▸ **Assignment**: Copy out all the lines in the records that include the word "chevron".

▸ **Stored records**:

════════════════════

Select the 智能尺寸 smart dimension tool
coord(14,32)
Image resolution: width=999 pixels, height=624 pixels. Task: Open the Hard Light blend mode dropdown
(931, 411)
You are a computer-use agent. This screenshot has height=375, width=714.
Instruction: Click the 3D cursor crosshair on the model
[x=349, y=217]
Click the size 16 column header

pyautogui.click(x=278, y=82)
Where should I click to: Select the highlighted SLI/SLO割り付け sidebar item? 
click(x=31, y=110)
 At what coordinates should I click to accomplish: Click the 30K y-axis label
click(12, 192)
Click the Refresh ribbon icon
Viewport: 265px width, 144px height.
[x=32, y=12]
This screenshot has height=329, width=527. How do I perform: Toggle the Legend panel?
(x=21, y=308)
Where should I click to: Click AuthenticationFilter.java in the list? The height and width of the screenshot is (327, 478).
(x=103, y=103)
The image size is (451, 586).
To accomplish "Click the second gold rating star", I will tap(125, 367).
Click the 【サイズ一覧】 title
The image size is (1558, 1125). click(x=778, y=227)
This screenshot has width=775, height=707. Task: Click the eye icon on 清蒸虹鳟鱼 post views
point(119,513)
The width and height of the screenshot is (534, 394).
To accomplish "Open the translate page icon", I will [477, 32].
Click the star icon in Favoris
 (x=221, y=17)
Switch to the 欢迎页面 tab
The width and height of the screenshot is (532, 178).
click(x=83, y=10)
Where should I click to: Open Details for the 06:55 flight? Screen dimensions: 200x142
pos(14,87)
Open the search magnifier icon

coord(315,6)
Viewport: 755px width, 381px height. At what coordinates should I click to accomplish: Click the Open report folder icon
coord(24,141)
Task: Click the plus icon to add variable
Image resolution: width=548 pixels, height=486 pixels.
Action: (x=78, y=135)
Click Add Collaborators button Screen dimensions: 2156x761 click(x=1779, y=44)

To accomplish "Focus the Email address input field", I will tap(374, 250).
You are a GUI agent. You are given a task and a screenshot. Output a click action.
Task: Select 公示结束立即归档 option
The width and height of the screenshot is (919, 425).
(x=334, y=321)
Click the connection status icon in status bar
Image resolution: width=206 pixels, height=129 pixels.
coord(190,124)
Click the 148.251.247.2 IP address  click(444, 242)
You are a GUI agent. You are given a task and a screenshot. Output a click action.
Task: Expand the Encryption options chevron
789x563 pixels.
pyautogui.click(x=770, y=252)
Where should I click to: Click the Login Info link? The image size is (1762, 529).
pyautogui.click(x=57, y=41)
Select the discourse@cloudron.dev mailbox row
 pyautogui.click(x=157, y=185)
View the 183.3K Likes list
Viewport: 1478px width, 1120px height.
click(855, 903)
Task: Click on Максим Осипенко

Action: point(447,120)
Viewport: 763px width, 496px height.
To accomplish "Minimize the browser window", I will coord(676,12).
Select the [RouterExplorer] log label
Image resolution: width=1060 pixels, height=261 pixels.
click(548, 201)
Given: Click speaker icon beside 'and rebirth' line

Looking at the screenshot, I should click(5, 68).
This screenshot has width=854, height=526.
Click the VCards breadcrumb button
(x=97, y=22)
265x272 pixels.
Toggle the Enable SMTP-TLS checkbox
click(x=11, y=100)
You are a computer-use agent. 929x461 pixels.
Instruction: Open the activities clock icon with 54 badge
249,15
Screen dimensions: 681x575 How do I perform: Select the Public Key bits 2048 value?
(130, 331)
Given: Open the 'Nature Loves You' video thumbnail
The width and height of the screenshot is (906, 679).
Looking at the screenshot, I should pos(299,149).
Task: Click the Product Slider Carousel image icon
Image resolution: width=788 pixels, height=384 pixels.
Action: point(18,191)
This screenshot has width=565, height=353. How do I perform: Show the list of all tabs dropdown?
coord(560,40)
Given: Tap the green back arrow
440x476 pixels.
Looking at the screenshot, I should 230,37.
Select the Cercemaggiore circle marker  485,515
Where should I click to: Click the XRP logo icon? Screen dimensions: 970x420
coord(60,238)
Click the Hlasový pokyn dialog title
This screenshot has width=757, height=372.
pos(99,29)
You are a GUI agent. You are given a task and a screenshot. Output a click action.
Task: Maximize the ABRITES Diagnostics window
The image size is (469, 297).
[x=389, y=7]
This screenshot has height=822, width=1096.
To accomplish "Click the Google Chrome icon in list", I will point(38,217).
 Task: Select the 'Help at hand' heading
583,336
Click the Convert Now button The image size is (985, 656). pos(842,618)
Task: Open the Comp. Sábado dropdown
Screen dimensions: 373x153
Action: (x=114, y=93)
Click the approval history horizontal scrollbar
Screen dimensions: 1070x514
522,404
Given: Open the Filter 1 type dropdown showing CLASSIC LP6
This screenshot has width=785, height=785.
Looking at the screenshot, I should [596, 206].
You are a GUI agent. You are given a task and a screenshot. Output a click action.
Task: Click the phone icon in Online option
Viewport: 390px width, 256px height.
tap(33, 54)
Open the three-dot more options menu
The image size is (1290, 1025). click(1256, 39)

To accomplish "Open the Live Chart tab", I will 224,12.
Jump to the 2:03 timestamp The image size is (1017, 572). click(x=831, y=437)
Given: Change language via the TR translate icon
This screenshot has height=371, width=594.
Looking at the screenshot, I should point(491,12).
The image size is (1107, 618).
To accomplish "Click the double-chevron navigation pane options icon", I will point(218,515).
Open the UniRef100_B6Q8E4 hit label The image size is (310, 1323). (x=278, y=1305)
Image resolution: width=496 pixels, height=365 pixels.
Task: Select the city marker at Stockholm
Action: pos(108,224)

════════════════════

▸ **Result of the exercise**:
Task: Expand the Encryption options chevron
To accomplish "Click the double-chevron navigation pane options icon", I will point(218,515).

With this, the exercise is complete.